HTTP: requests on steroids

The HTTP module is implemented on top of requests, but provides additional features. Refer to tenlib.http's documentation for details.

Example comparison requests/ten

Let's say you want to log in as an administrator on a Drupal website. You want to proxy the traffic through Burp to check if everything works correctly. With requests, you'd have the following script:

import requests
import re

URL = 'http://site.com'

def main():
    session = Session()
    session.verify = False

    session.proxies = {'http': 'localhost:8080', 'https': 'localhost:8080'}

    # GET request to get CSRF token, form ID, etc.

    response = session.get(URL + '/user/login')

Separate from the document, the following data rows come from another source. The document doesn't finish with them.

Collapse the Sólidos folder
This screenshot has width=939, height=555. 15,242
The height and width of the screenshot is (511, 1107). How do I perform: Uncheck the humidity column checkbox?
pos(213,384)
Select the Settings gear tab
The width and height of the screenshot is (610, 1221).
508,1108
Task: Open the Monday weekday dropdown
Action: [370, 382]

    form_build_id = re.search('name="form_build_id" value="(.*?)"', response.text).group(1)
    form_token = re.search('name="form_token" value="(.*?)"', response.text).group(1)
    form_id = re.search('name="form_id" value="(.*?)"', response.text).group(1)

    # Log in

    response = session.post(
        URL + '/user/login',
        data={
            'user': 'someone',
            'pass': 'password1!'
            'form_build_id': form_build_id,
            'form_token': form_token,
            'form_id': form_id,
        }
    }

    if response.status_code != 200:
        print('Unable to log in')
        exit()

    if 'Welcome, admin' not in response.text:
        print('User is not an administrator')
        exit()

    print('Login successful !')

main()

With ten, you'd have:

from ten import *

URL = 'http://site.com'

@entry
def main():
    session = ScopedSession(URL)
    session.burp()

    response = session.get('/user/login')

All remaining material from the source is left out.